Amy Winehouse, who died Saturday at age 27, left as her musical legacy a distinctively modern take on the timeless sound of vintage soul music. Lesser known is that the troubled singer was as enamored with Caribbean music as she was with R&B. In fact, her desire to take her followup to Back to Black in a more reggae-leaning direction may have almost as much to do with said album’s failure to materialize as did her well documented drug addiction. Seemingly on the road to recovery, the singer (who had previously indicated plans to record with her friend, Damian Marley) is said to have emerged from several months in St. Lucia in 2009 with a set of dark, heavily reggae-flavored tunes. Ironically, Island Records, the label responsible for turning reggae into a global phenomenon in the 1970s, apparently rejected this material on the grounds that it departed too drastically from the successful Back to Black formula.

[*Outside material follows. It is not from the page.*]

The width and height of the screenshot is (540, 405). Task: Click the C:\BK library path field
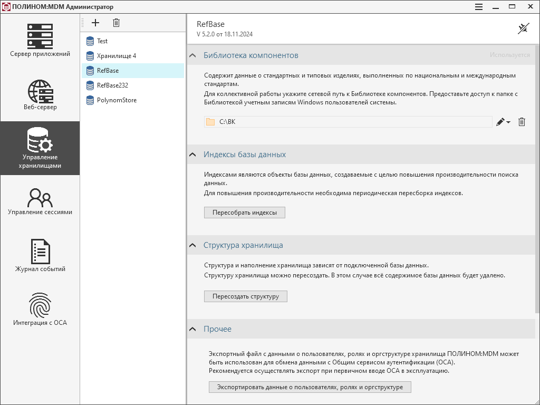point(348,122)
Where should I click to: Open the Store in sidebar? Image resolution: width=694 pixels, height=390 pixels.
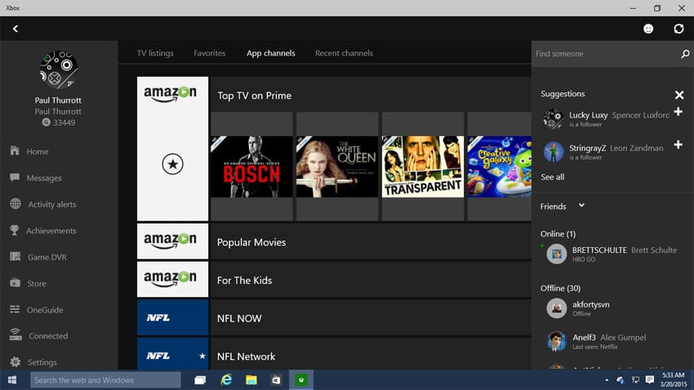pos(37,284)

While these recordings remain unheard, the influence of the Caribbean can be found across Winehouse’s brief catalog. Salaam Remi, the Barbadian producer responsible for merging hip-hop with dancehall in the early 1990s, produced the majority of the tracks on her 2003 debut album, Frank, and nearly half of those on Back to Black. Mark Ronson, whose contributions to Back to Black such as “Rehab” and “You Know That I’m No Good” are Winehouse’s signature tunes, gets all of the accolades but Remi probably deserves just as much credit for her blossoming as an artist. On Frank (whose heavily bossanova-flavored “Know You Now” also featured instrumentation from Jamaican musicians, including guitarist Earl “Chinna” Smith), Remi’s gift for subtly mixing Caribbean elements into non-reggae fare can be heard on a dubby cover of “Moody’s Mood For Love”:
“Just Friends,” one of five tracks Remi produced on Back to Black and the album’s sixth and final single, was more explicit in its island-ness, supporting Winehouse’s most understated vocal performance on the album with reggae rimshots and ska-style horns:
Around the time of Back to Black, Winehouse recorded a handful of ska and early reggae covers. Originally released as B-sides to various singles from the album, these were later collected on a bonus disc included in the CD’s deluxe edition and on the limited-run, vinyl-only The Ska EP. Among these were a version of “Monkey Man,” the 1969 Toots and the Maytals track that has been covered by everyone from The Specials to No Doubt. Performing for over 100,000 fans at England’s Glastonbury Music Festival in 2007, at the height of her popularity, Winehouse closed her set with “Monkey Man”:
Winehouse also covered the Skatalites “You’re Wondering Now” and The Specials’ “Hey Little Rich Girl” and, most interestingly, recorded a one-drop version of Sam Cooke’s “Cupid.” The track follows the template of a 1969 rocksteady version of Cooke’s classic R&B ballad by “I Can See Clearly Now” singer Johnny Nash, the first American performer to record in Jamaica. The arrangement, however, is more basic, emphasizing an astrounding vocal performance from Winehouse in which, despite their anatomical differences, she sounds eerily like Cooke, another singer who died tragically at a young age.
It’s really too early to speculate on the status of any unreleased recordings Winehouse might have made late in her life. Yet it’s hard to imagine that her dalliance with reggae in St. Lucia won’t be something worth looking forward to, should the results ever emerge.